### Records to process

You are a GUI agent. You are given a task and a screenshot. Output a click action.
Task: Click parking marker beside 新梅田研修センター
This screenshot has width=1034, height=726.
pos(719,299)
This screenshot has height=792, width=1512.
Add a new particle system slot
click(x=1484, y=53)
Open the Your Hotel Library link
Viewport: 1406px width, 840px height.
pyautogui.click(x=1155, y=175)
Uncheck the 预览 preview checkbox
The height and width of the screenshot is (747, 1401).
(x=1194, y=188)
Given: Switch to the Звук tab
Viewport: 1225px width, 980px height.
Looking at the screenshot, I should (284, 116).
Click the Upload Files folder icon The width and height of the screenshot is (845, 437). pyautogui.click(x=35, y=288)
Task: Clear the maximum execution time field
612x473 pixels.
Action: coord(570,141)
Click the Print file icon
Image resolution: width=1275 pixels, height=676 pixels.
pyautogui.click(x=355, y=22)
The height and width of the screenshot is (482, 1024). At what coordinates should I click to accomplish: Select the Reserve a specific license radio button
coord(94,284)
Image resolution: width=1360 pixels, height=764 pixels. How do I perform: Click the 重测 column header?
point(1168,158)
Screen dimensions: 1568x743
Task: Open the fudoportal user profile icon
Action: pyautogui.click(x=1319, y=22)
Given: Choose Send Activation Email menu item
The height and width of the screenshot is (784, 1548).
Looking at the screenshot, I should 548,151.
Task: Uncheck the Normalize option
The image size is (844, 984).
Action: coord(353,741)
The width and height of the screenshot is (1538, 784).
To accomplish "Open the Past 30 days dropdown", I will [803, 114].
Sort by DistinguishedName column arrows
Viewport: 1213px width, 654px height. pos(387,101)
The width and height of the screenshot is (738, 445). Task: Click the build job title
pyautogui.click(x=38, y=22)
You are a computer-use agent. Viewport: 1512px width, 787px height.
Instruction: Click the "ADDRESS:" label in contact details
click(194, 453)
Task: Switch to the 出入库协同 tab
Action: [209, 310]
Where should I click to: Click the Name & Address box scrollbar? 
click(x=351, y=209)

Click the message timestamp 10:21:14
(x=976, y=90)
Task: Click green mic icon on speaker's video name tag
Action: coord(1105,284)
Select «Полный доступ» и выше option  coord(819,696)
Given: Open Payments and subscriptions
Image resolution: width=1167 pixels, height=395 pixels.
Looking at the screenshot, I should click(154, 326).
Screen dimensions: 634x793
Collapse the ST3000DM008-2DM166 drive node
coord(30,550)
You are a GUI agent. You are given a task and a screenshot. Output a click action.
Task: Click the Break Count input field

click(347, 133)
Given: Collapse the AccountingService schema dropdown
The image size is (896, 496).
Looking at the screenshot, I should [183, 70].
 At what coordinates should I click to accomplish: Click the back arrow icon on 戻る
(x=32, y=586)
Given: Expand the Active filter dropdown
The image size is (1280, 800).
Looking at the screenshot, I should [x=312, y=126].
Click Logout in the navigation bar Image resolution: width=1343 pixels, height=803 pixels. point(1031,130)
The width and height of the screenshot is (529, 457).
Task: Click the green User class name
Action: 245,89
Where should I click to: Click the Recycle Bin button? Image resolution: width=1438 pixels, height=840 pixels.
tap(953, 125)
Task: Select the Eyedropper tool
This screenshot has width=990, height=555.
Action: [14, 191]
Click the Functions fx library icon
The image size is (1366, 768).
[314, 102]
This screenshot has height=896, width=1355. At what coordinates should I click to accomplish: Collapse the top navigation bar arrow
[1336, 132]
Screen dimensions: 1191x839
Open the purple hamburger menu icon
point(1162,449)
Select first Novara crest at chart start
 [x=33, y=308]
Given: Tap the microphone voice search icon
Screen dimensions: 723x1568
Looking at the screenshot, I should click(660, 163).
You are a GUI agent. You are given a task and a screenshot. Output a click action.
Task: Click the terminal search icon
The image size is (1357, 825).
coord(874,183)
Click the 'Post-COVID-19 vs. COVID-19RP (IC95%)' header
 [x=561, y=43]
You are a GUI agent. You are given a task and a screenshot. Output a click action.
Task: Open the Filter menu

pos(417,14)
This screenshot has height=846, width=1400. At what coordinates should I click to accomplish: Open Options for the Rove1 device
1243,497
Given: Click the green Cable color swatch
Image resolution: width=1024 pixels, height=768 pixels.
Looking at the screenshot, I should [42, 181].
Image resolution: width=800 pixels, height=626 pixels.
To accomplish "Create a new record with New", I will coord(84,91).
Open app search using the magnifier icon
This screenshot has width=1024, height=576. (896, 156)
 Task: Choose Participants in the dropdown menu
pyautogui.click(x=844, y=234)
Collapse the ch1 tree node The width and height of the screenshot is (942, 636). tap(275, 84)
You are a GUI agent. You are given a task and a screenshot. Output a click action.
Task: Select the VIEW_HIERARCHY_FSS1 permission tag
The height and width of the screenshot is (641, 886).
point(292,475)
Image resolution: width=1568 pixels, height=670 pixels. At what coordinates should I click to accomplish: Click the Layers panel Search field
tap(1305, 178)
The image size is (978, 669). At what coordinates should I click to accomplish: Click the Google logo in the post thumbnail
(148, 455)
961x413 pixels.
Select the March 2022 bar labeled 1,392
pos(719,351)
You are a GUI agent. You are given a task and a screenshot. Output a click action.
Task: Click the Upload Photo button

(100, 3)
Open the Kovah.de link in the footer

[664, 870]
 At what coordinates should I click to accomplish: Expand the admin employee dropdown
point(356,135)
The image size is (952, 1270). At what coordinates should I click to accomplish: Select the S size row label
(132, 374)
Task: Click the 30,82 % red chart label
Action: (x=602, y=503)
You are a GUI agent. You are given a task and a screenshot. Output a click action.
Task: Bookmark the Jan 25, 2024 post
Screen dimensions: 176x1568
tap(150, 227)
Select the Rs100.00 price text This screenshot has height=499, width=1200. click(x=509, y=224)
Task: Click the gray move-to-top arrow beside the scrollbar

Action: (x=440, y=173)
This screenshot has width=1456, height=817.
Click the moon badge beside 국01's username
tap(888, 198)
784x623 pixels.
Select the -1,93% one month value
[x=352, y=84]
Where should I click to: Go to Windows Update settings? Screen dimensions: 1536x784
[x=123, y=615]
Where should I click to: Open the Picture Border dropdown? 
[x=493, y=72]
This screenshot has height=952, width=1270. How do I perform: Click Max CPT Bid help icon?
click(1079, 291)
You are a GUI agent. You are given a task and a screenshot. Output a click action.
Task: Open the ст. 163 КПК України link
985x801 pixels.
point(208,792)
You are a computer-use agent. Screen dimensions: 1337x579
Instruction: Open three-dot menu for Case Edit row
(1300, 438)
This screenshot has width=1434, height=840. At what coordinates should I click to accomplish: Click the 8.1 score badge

######

### Set task
Render every line of the rows above as a JSON list of strings, one string per line, and leave out blank lines.

### Exercise result
[
  "You are a GUI agent. You are given a task and a screenshot. Output a click action.",
  "Task: Click parking marker beside 新梅田研修センター",
  "This screenshot has width=1034, height=726.",
  "pos(719,299)",
  "This screenshot has height=792, width=1512.",
  "Add a new particle system slot",
  "click(x=1484, y=53)",
  "Open the Your Hotel Library link",
  "Viewport: 1406px width, 840px height.",
  "pyautogui.click(x=1155, y=175)",
  "Uncheck the 预览 preview checkbox",
  "The height and width of the screenshot is (747, 1401).",
  "(x=1194, y=188)",
  "Given: Switch to the Звук tab",
  "Viewport: 1225px width, 980px height.",
  "Looking at the screenshot, I should (284, 116).",
  "Click the Upload Files folder icon The width and height of the screenshot is (845, 437). pyautogui.click(x=35, y=288)",
  "Task: Clear the maximum execution time field",
  "612x473 pixels.",
  "Action: coord(570,141)",
  "Click the Print file icon",
  "Image resolution: width=1275 pixels, height=676 pixels.",
  "pyautogui.click(x=355, y=22)",
  "The height and width of the screenshot is (482, 1024). At what coordinates should I click to accomplish: Select the Reserve a specific license radio button",
  "coord(94,284)",
  "Image resolution: width=1360 pixels, height=764 pixels. How do I perform: Click the 重测 column header?",
  "point(1168,158)",
  "Screen dimensions: 1568x743",
  "Task: Open the fudoportal user profile icon",
  "Action: pyautogui.click(x=1319, y=22)",
  "Given: Choose Send Activation Email menu item",
  "The height and width of the screenshot is (784, 1548).",
  "Looking at the screenshot, I should 548,151.",
  "Task: Uncheck the Normalize option",
  "The image size is (844, 984).",
  "Action: coord(353,741)",
  "The width and height of the screenshot is (1538, 784).",
  "To accomplish \"Open the Past 30 days dropdown\", I will [803, 114].",
  "Sort by DistinguishedName column arrows",
  "Viewport: 1213px width, 654px height. pos(387,101)",
  "The width and height of the screenshot is (738, 445). Task: Click the build job title",
  "pyautogui.click(x=38, y=22)",
  "You are a computer-use agent. Viewport: 1512px width, 787px height.",
  "Instruction: Click the \"ADDRESS:\" label in contact details",
  "click(194, 453)",
  "Task: Switch to the 出入库协同 tab",
  "Action: [209, 310]",
  "Where should I click to: Click the Name & Address box scrollbar? ",
  "click(x=351, y=209)",
  "Click the message timestamp 10:21:14",
  "(x=976, y=90)",
  "Task: Click green mic icon on speaker's video name tag",
  "Action: coord(1105,284)",
  "Select «Полный доступ» и выше option  coord(819,696)",
  "Given: Open Payments and subscriptions",
  "Image resolution: width=1167 pixels, height=395 pixels.",
  "Looking at the screenshot, I should click(154, 326).",
  "Screen dimensions: 634x793",
  "Collapse the ST3000DM008-2DM166 drive node",
  "coord(30,550)",
  "You are a GUI agent. You are given a task and a screenshot. Output a click action.",
  "Task: Click the Break Count input field",
  "click(347, 133)",
  "Given: Collapse the AccountingService schema dropdown",
  "The image size is (896, 496).",
  "Looking at the screenshot, I should [183, 70].",
  " At what coordinates should I click to accomplish: Click the back arrow icon on 戻る",
  "(x=32, y=586)",
  "Given: Expand the Active filter dropdown",
  "The image size is (1280, 800).",
  "Looking at the screenshot, I should [x=312, y=126].",
  "Click Logout in the navigation bar Image resolution: width=1343 pixels, height=803 pixels. point(1031,130)",
  "The width and height of the screenshot is (529, 457).",
  "Task: Click the green User class name",
  "Action: 245,89",
  "Where should I click to: Click the Recycle Bin button? Image resolution: width=1438 pixels, height=840 pixels.",
  "tap(953, 125)",
  "Task: Select the Eyedropper tool",
  "This screenshot has width=990, height=555.",
  "Action: [14, 191]",
  "Click the Functions fx library icon",
  "The image size is (1366, 768).",
  "[314, 102]",
  "This screenshot has height=896, width=1355. At what coordinates should I click to accomplish: Collapse the top navigation bar arrow",
  "[1336, 132]",
  "Screen dimensions: 1191x839",
  "Open the purple hamburger menu icon",
  "point(1162,449)",
  "Select first Novara crest at chart start",
  " [x=33, y=308]",
  "Given: Tap the microphone voice search icon",
  "Screen dimensions: 723x1568",
  "Looking at the screenshot, I should click(660, 163).",
  "You are a GUI agent. You are given a task and a screenshot. Output a click action.",
  "Task: Click the terminal search icon",
  "The image size is (1357, 825).",
  "coord(874,183)",
  "Click the 'Post-COVID-19 vs. COVID-19RP (IC95%)' header",
  " [x=561, y=43]",
  "You are a GUI agent. You are given a task and a screenshot. Output a click action.",
  "Task: Open the Filter menu",
  "pos(417,14)",
  "This screenshot has height=846, width=1400. At what coordinates should I click to accomplish: Open Options for the Rove1 device",
  "1243,497",
  "Given: Click the green Cable color swatch",
  "Image resolution: width=1024 pixels, height=768 pixels.",
  "Looking at the screenshot, I should [42, 181].",
  "Image resolution: width=800 pixels, height=626 pixels.",
  "To accomplish \"Create a new record with New\", I will coord(84,91).",
  "Open app search using the magnifier icon",
  "This screenshot has width=1024, height=576. (896, 156)",
  " Task: Choose Participants in the dropdown menu",
  "pyautogui.click(x=844, y=234)",
  "Collapse the ch1 tree node The width and height of the screenshot is (942, 636). tap(275, 84)",
  "You are a GUI agent. You are given a task and a screenshot. Output a click action.",
  "Task: Select the VIEW_HIERARCHY_FSS1 permission tag",
  "The height and width of the screenshot is (641, 886).",
  "point(292,475)",
  "Image resolution: width=1568 pixels, height=670 pixels. At what coordinates should I click to accomplish: Click the Layers panel Search field",
  "tap(1305, 178)",
  "The image size is (978, 669). At what coordinates should I click to accomplish: Click the Google logo in the post thumbnail",
  "(148, 455)",
  "961x413 pixels.",
  "Select the March 2022 bar labeled 1,392",
  "pos(719,351)",
  "You are a GUI agent. You are given a task and a screenshot. Output a click action.",
  "Task: Click the Upload Photo button",
  "(100, 3)",
  "Open the Kovah.de link in the footer",
  "[664, 870]",
  " At what coordinates should I click to accomplish: Expand the admin employee dropdown",
  "point(356,135)",
  "The image size is (952, 1270). At what coordinates should I click to accomplish: Select the S size row label",
  "(132, 374)",
  "Task: Click the 30,82 % red chart label",
  "Action: (x=602, y=503)",
  "You are a GUI agent. You are given a task and a screenshot. Output a click action.",
  "Task: Bookmark the Jan 25, 2024 post",
  "Screen dimensions: 176x1568",
  "tap(150, 227)",
  "Select the Rs100.00 price text This screenshot has height=499, width=1200. click(x=509, y=224)",
  "Task: Click the gray move-to-top arrow beside the scrollbar",
  "Action: (x=440, y=173)",
  "This screenshot has width=1456, height=817.",
  "Click the moon badge beside 국01's username",
  "tap(888, 198)",
  "784x623 pixels.",
  "Select the -1,93% one month value",
  "[x=352, y=84]",
  "Where should I click to: Go to Windows Update settings? Screen dimensions: 1536x784",
  "[x=123, y=615]",
  "Where should I click to: Open the Picture Border dropdown? ",
  "[x=493, y=72]",
  "This screenshot has height=952, width=1270. How do I perform: Click Max CPT Bid help icon?",
  "click(1079, 291)",
  "You are a GUI agent. You are given a task and a screenshot. Output a click action.",
  "Task: Open the ст. 163 КПК України link",
  "985x801 pixels.",
  "point(208,792)",
  "You are a computer-use agent. Screen dimensions: 1337x579",
  "Instruction: Open three-dot menu for Case Edit row",
  "(1300, 438)",
  "This screenshot has width=1434, height=840. At what coordinates should I click to accomplish: Click the 8.1 score badge"
]